=== What you need to do ===
Please return the material exactly; leave no entry out.
>>>>
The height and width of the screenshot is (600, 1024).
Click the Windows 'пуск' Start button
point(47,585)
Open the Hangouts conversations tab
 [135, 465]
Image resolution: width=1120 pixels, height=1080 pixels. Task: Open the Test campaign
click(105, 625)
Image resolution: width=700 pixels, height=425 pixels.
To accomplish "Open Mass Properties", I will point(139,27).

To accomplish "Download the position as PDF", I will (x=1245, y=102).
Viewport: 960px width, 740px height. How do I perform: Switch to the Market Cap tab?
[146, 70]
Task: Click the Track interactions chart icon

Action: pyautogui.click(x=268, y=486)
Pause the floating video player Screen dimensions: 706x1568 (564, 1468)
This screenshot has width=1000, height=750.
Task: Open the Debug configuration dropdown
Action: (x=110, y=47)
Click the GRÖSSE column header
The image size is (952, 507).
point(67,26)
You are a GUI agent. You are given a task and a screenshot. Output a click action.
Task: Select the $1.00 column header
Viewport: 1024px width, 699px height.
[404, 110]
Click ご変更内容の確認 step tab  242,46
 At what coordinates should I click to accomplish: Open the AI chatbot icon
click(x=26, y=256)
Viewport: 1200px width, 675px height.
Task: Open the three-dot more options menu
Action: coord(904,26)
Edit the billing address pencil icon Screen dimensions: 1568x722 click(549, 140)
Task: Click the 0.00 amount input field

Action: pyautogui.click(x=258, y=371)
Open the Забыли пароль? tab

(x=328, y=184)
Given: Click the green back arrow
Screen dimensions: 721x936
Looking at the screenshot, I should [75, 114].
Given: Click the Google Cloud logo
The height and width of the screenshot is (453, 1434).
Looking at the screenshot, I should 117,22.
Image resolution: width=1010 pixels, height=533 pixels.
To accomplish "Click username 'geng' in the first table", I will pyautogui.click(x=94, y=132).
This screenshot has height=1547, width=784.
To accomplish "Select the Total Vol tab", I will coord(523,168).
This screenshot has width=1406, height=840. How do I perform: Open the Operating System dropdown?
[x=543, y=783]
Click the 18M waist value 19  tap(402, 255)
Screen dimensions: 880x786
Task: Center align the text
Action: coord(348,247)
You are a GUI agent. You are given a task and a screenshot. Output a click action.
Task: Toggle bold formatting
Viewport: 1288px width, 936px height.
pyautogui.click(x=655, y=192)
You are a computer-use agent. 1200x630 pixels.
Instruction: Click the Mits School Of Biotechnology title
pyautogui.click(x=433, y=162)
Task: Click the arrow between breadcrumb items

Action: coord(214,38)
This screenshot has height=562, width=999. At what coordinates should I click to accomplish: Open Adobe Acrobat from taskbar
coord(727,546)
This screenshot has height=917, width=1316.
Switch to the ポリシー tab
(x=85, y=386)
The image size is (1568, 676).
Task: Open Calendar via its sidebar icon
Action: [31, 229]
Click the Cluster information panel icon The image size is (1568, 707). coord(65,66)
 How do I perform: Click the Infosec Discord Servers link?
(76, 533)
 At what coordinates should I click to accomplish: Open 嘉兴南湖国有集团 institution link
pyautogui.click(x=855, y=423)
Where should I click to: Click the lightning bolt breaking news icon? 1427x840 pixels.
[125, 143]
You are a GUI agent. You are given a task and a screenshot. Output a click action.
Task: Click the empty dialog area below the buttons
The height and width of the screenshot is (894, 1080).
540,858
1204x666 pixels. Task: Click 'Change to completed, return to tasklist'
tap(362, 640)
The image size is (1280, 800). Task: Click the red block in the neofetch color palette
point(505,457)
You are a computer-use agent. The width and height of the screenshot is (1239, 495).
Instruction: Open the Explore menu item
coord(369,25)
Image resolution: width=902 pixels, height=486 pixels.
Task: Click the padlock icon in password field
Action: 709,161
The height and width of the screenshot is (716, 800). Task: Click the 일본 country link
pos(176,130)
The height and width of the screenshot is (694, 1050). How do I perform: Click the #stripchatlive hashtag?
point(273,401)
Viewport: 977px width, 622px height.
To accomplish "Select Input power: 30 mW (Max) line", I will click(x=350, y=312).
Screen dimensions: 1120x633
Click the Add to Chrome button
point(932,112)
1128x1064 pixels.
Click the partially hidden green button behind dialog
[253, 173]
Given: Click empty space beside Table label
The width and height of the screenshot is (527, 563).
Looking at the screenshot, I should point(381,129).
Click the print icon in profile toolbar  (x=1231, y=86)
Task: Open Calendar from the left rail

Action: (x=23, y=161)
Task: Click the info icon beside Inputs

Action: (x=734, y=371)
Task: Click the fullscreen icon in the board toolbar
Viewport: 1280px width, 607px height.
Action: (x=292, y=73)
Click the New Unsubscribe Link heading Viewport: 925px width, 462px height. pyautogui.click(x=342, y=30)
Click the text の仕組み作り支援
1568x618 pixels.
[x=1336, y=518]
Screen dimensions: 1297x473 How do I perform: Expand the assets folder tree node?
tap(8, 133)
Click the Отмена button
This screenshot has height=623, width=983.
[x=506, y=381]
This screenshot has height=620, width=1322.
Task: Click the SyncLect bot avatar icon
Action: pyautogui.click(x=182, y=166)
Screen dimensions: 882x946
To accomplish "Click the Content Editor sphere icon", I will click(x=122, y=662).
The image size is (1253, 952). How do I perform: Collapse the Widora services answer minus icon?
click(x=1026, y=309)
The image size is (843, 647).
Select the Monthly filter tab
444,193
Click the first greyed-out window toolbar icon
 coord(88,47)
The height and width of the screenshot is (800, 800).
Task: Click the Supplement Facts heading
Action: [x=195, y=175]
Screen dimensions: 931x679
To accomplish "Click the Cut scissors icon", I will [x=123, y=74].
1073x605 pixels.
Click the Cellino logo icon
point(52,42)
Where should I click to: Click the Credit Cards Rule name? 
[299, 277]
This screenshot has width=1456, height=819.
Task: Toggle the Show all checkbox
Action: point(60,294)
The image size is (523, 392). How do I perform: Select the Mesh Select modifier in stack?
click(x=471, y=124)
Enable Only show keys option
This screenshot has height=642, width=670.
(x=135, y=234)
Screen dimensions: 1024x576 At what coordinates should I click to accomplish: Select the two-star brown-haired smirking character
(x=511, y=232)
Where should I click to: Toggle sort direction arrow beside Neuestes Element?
<<<<
=== Answer section ===
The height and width of the screenshot is (600, 1024).
Click the Windows 'пуск' Start button
point(47,585)
Open the Hangouts conversations tab
 [135, 465]
Image resolution: width=1120 pixels, height=1080 pixels. Task: Open the Test campaign
click(105, 625)
Image resolution: width=700 pixels, height=425 pixels.
To accomplish "Open Mass Properties", I will point(139,27).

To accomplish "Download the position as PDF", I will (x=1245, y=102).
Viewport: 960px width, 740px height. How do I perform: Switch to the Market Cap tab?
[146, 70]
Task: Click the Track interactions chart icon

Action: pyautogui.click(x=268, y=486)
Pause the floating video player Screen dimensions: 706x1568 (564, 1468)
This screenshot has width=1000, height=750.
Task: Open the Debug configuration dropdown
Action: (x=110, y=47)
Click the GRÖSSE column header
The image size is (952, 507).
point(67,26)
You are a GUI agent. You are given a task and a screenshot. Output a click action.
Task: Select the $1.00 column header
Viewport: 1024px width, 699px height.
[404, 110]
Click ご変更内容の確認 step tab  242,46
 At what coordinates should I click to accomplish: Open the AI chatbot icon
click(x=26, y=256)
Viewport: 1200px width, 675px height.
Task: Open the three-dot more options menu
Action: coord(904,26)
Edit the billing address pencil icon Screen dimensions: 1568x722 click(549, 140)
Task: Click the 0.00 amount input field

Action: pyautogui.click(x=258, y=371)
Open the Забыли пароль? tab

(x=328, y=184)
Given: Click the green back arrow
Screen dimensions: 721x936
Looking at the screenshot, I should [75, 114].
Given: Click the Google Cloud logo
The height and width of the screenshot is (453, 1434).
Looking at the screenshot, I should 117,22.
Image resolution: width=1010 pixels, height=533 pixels.
To accomplish "Click username 'geng' in the first table", I will pyautogui.click(x=94, y=132).
This screenshot has height=1547, width=784.
To accomplish "Select the Total Vol tab", I will coord(523,168).
This screenshot has width=1406, height=840. How do I perform: Open the Operating System dropdown?
[x=543, y=783]
Click the 18M waist value 19  tap(402, 255)
Screen dimensions: 880x786
Task: Center align the text
Action: coord(348,247)
You are a GUI agent. You are given a task and a screenshot. Output a click action.
Task: Toggle bold formatting
Viewport: 1288px width, 936px height.
pyautogui.click(x=655, y=192)
You are a computer-use agent. 1200x630 pixels.
Instruction: Click the Mits School Of Biotechnology title
pyautogui.click(x=433, y=162)
Task: Click the arrow between breadcrumb items

Action: coord(214,38)
This screenshot has height=562, width=999. At what coordinates should I click to accomplish: Open Adobe Acrobat from taskbar
coord(727,546)
This screenshot has height=917, width=1316.
Switch to the ポリシー tab
(x=85, y=386)
The image size is (1568, 676).
Task: Open Calendar via its sidebar icon
Action: [31, 229]
Click the Cluster information panel icon The image size is (1568, 707). coord(65,66)
 How do I perform: Click the Infosec Discord Servers link?
(76, 533)
 At what coordinates should I click to accomplish: Open 嘉兴南湖国有集团 institution link
pyautogui.click(x=855, y=423)
Where should I click to: Click the lightning bolt breaking news icon? 1427x840 pixels.
[125, 143]
You are a GUI agent. You are given a task and a screenshot. Output a click action.
Task: Click the empty dialog area below the buttons
The height and width of the screenshot is (894, 1080).
540,858
1204x666 pixels. Task: Click 'Change to completed, return to tasklist'
tap(362, 640)
The image size is (1280, 800). Task: Click the red block in the neofetch color palette
point(505,457)
You are a computer-use agent. The width and height of the screenshot is (1239, 495).
Instruction: Open the Explore menu item
coord(369,25)
Image resolution: width=902 pixels, height=486 pixels.
Task: Click the padlock icon in password field
Action: 709,161
The height and width of the screenshot is (716, 800). Task: Click the 일본 country link
pos(176,130)
The height and width of the screenshot is (694, 1050). How do I perform: Click the #stripchatlive hashtag?
point(273,401)
Viewport: 977px width, 622px height.
To accomplish "Select Input power: 30 mW (Max) line", I will click(x=350, y=312).
Screen dimensions: 1120x633
Click the Add to Chrome button
point(932,112)
1128x1064 pixels.
Click the partially hidden green button behind dialog
[253, 173]
Given: Click empty space beside Table label
The width and height of the screenshot is (527, 563).
Looking at the screenshot, I should point(381,129).
Click the print icon in profile toolbar  (x=1231, y=86)
Task: Open Calendar from the left rail

Action: (x=23, y=161)
Task: Click the info icon beside Inputs

Action: (x=734, y=371)
Task: Click the fullscreen icon in the board toolbar
Viewport: 1280px width, 607px height.
Action: (x=292, y=73)
Click the New Unsubscribe Link heading Viewport: 925px width, 462px height. pyautogui.click(x=342, y=30)
Click the text の仕組み作り支援
1568x618 pixels.
[x=1336, y=518]
Screen dimensions: 1297x473 How do I perform: Expand the assets folder tree node?
tap(8, 133)
Click the Отмена button
This screenshot has height=623, width=983.
[x=506, y=381]
This screenshot has height=620, width=1322.
Task: Click the SyncLect bot avatar icon
Action: pyautogui.click(x=182, y=166)
Screen dimensions: 882x946
To accomplish "Click the Content Editor sphere icon", I will click(x=122, y=662).
The image size is (1253, 952). How do I perform: Collapse the Widora services answer minus icon?
click(x=1026, y=309)
The image size is (843, 647).
Select the Monthly filter tab
444,193
Click the first greyed-out window toolbar icon
 coord(88,47)
The height and width of the screenshot is (800, 800).
Task: Click the Supplement Facts heading
Action: [x=195, y=175]
Screen dimensions: 931x679
To accomplish "Click the Cut scissors icon", I will [x=123, y=74].
1073x605 pixels.
Click the Cellino logo icon
point(52,42)
Where should I click to: Click the Credit Cards Rule name? 
[299, 277]
This screenshot has width=1456, height=819.
Task: Toggle the Show all checkbox
Action: point(60,294)
The image size is (523, 392). How do I perform: Select the Mesh Select modifier in stack?
click(x=471, y=124)
Enable Only show keys option
This screenshot has height=642, width=670.
(x=135, y=234)
Screen dimensions: 1024x576 At what coordinates should I click to accomplish: Select the two-star brown-haired smirking character
(x=511, y=232)
Where should I click to: Toggle sort direction arrow beside Neuestes Element?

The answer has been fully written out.